But that's not the proof I used. My proof was positive.
They may be equivalent, but not if we count proof by contradiction as special.
In response to edit: No, it doesn't. Having proven that x contains an even number of 2s as factors, it follows that x is not two. 2 does not have an even number of 2s as factors, x does, therefore they are different. No contradiction required.
I can't see the difference between your proof and the given one, except that you didn't write yours out with the same degree of formality. If you wrote your proof using only applied axioms and theorems, it would be essentially identical.
The key point here is that you are partitioning the possibilities in a binary fashion: either x has even number of prime factors or it does not. You've shown that it must not have an even number of prime factors. You haven't shown that it isn't 2. You implied that if it were true, that would contradict what you have shown.
How you go from "X has an even number of prime factors" to "X can't be 2" is important.
Take two cases. One where x has no factors of two, and one here it has at least 2. In the first case, x is not divisible by 2, while 2 is divisible by 2, therefore x is not 2. In the second case, x is divisible by 4, while 2 is not, therefore x is not 2.
You're right that they are "essentially" the same proof, but excluding contradictions is weird, a bit like excluding the letter e. Rephrasing a proof to not use it may be possible in some cases.
This is where you are implicitly employing proof by contradiction. Why do you take two cases and not three? Or four? What assumption allows you to restrict your conclusions like that?
Probably the Law of the Excluded Middle: (P or ~P). (This is equivalent to ~~p = p.)
Once you assume or derive either of those, you have validated proof by contradiction.
I proved that x has an even number of factors of 2. Why can't I then split that into scenarios when that even number is 0, and cases where it isn't? I don't see any restrictions here.
Let's imagine I had shown that something was either one or two. You seem to be claiming I could not take positive proofs assuming each of them and turn it into a full proof.
>Let's imagine I had shown that something was either one or two. You seem to be claiming I could not take positive proofs assuming each of them and turn it into a full proof.
When you break it down to the logical axioms, you can't use cases like that. Try it yourself. You get something like this:
Let A: (k > 0)
B: (k = 0)
k is a whole number, therefore A v B.
A -> X !=2
B -> X !=2
Okay, from here, you need to deduce X != 2. Traditionally we do this by applying proof by cases, but as I showed in my other comment, this requires the law of the excluded middle.

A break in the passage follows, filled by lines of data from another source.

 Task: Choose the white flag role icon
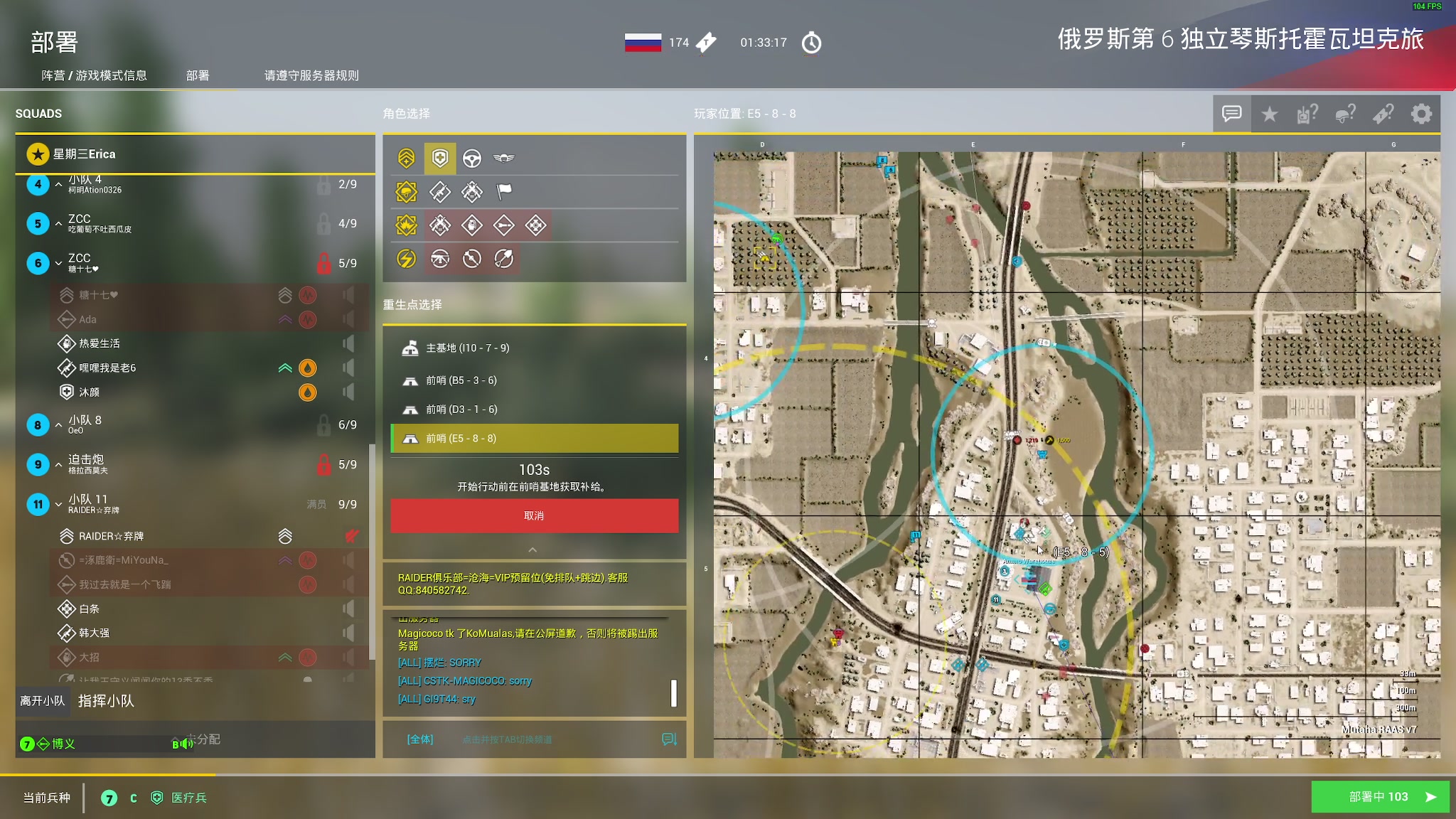pos(503,191)
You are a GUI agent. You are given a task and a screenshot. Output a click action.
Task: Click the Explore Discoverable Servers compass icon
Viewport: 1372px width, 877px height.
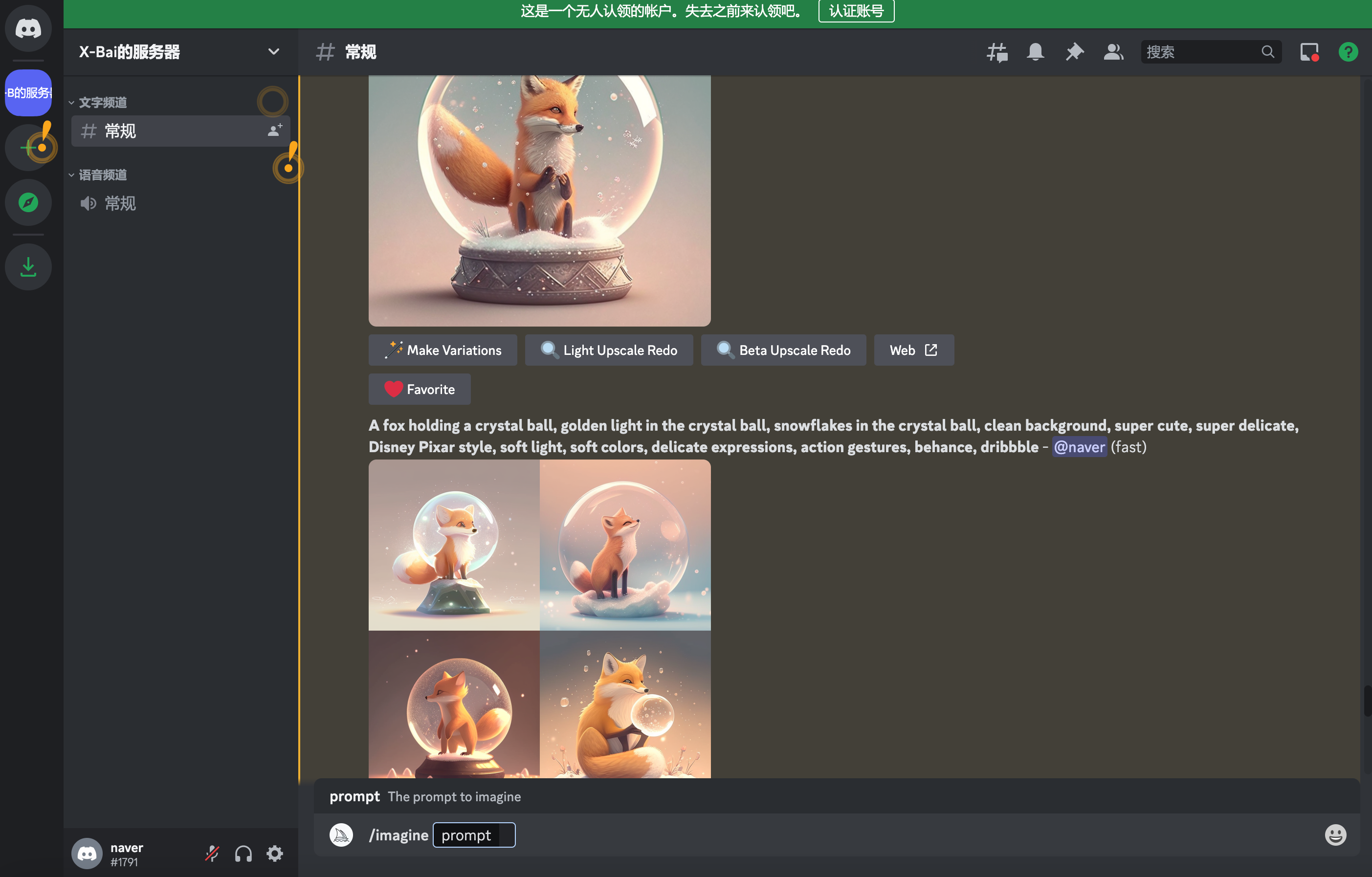[28, 202]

I don't see any other propositional logic axioms we can apply to achieve the same result.
If you are rigorous in your expansion of "it follows that x is not two", you will find your contradiction.
Here is a more rigorous form of what you've said there:
Let X be an integer with a prime factorization in the form 2^(2k) * p_1 * p_2 ... * p_n where k is a positive integer and p_i for any i is a prime not equal to 2.
Proposition: X is not 2
Proof:
Assume X is 2.
The prime factorization of X is:
X = 2
By the definition of X, we have:
2 = 2^(2k) * p_1 * p_2 ... * p_n
Since we defined k to be a positive integer, we have
min(2^(2k)) = 2^(2(min(k)) = 2^(2*1) = 4
So we have:
2^(2k) >= 4
So we have:
2^(2k) > 2
Since p_i for all i are all positive integers, we have:
2 < 2^(2k) * p_1 * p_2 ... * p_n
So we have:
2 != 2^(2k) * p_1 * p_2 ... * p_n
Thus:
2 != X
And we have arrived at a contradiction.
Consider k. Either it is 0, or greater. Consider 0. In that case, X is not divisible by 2, hence cannot be 2.
Now consider k positive. (My original proof didn't show k wa positive, so I needed to deal seperately.)
Use your proof to show that 2^(2k) > 2, and then 2!=X. As far as I can tell you never actually used the assumption that 2=x, so that can be deleted from the proof and it remains valid.
I think "Proof by cases" uses proof by contradiction. You're proving that given A -> C and !A -> C, then C, which requires the axiom A v !A, i.e. proof by contradiction. In your proof, you've proven k=0 -> X != 2, and k > 0 -> X !=2, but it doesn't follow that X != 2 without contradiction.